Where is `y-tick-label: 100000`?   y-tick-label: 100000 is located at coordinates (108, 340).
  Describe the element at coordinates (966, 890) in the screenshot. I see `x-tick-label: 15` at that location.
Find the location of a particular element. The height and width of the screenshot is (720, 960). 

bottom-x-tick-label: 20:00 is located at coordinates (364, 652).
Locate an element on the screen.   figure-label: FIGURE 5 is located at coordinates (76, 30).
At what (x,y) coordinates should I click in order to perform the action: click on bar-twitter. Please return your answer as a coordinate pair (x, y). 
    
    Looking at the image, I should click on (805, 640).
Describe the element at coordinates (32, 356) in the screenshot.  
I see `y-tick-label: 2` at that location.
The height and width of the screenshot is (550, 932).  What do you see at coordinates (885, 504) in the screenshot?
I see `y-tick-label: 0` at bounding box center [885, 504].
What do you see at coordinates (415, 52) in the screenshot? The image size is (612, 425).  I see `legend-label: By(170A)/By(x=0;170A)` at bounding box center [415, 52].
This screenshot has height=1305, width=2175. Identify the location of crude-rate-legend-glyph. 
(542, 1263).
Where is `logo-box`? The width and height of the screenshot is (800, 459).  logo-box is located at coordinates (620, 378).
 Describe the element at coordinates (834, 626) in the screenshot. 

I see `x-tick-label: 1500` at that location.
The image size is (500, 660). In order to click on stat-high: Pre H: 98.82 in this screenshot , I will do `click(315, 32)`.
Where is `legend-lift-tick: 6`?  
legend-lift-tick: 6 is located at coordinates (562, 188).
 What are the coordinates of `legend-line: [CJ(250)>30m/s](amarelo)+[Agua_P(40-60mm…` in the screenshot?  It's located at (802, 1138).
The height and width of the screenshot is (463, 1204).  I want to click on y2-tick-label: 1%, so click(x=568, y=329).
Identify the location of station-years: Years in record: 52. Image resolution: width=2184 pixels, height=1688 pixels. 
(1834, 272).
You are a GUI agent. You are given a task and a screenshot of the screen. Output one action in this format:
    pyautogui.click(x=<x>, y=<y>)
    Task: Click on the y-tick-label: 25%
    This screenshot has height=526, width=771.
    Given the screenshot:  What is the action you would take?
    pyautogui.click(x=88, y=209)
::::::
## Problem to solve
Revise the items above by replacing "Identify the location of" with "Find the position of" and leaving all other text unchanged.

## Written response
Where is `y-tick-label: 100000`?   y-tick-label: 100000 is located at coordinates (108, 340).
  Describe the element at coordinates (966, 890) in the screenshot. I see `x-tick-label: 15` at that location.
Find the location of a particular element. The height and width of the screenshot is (720, 960). 

bottom-x-tick-label: 20:00 is located at coordinates (364, 652).
Locate an element on the screen.   figure-label: FIGURE 5 is located at coordinates (76, 30).
At what (x,y) coordinates should I click in order to perform the action: click on bar-twitter. Please return your answer as a coordinate pair (x, y). 
    
    Looking at the image, I should click on (805, 640).
Describe the element at coordinates (32, 356) in the screenshot.  
I see `y-tick-label: 2` at that location.
The height and width of the screenshot is (550, 932).  What do you see at coordinates (885, 504) in the screenshot?
I see `y-tick-label: 0` at bounding box center [885, 504].
What do you see at coordinates (415, 52) in the screenshot? The image size is (612, 425).  I see `legend-label: By(170A)/By(x=0;170A)` at bounding box center [415, 52].
This screenshot has height=1305, width=2175. Find the position of crude-rate-legend-glyph. 
(542, 1263).
Where is `logo-box`? The width and height of the screenshot is (800, 459).  logo-box is located at coordinates (620, 378).
 Describe the element at coordinates (834, 626) in the screenshot. 

I see `x-tick-label: 1500` at that location.
The image size is (500, 660). In order to click on stat-high: Pre H: 98.82 in this screenshot , I will do `click(315, 32)`.
Where is `legend-lift-tick: 6`?  
legend-lift-tick: 6 is located at coordinates (562, 188).
 What are the coordinates of `legend-line: [CJ(250)>30m/s](amarelo)+[Agua_P(40-60mm…` in the screenshot?  It's located at (802, 1138).
The height and width of the screenshot is (463, 1204).  I want to click on y2-tick-label: 1%, so click(x=568, y=329).
Find the position of station-years: Years in record: 52. Image resolution: width=2184 pixels, height=1688 pixels. 
(1834, 272).
You are a GUI agent. You are given a task and a screenshot of the screen. Output one action in this format:
    pyautogui.click(x=<x>, y=<y>)
    Task: Click on the y-tick-label: 25%
    This screenshot has height=526, width=771.
    Given the screenshot:  What is the action you would take?
    pyautogui.click(x=88, y=209)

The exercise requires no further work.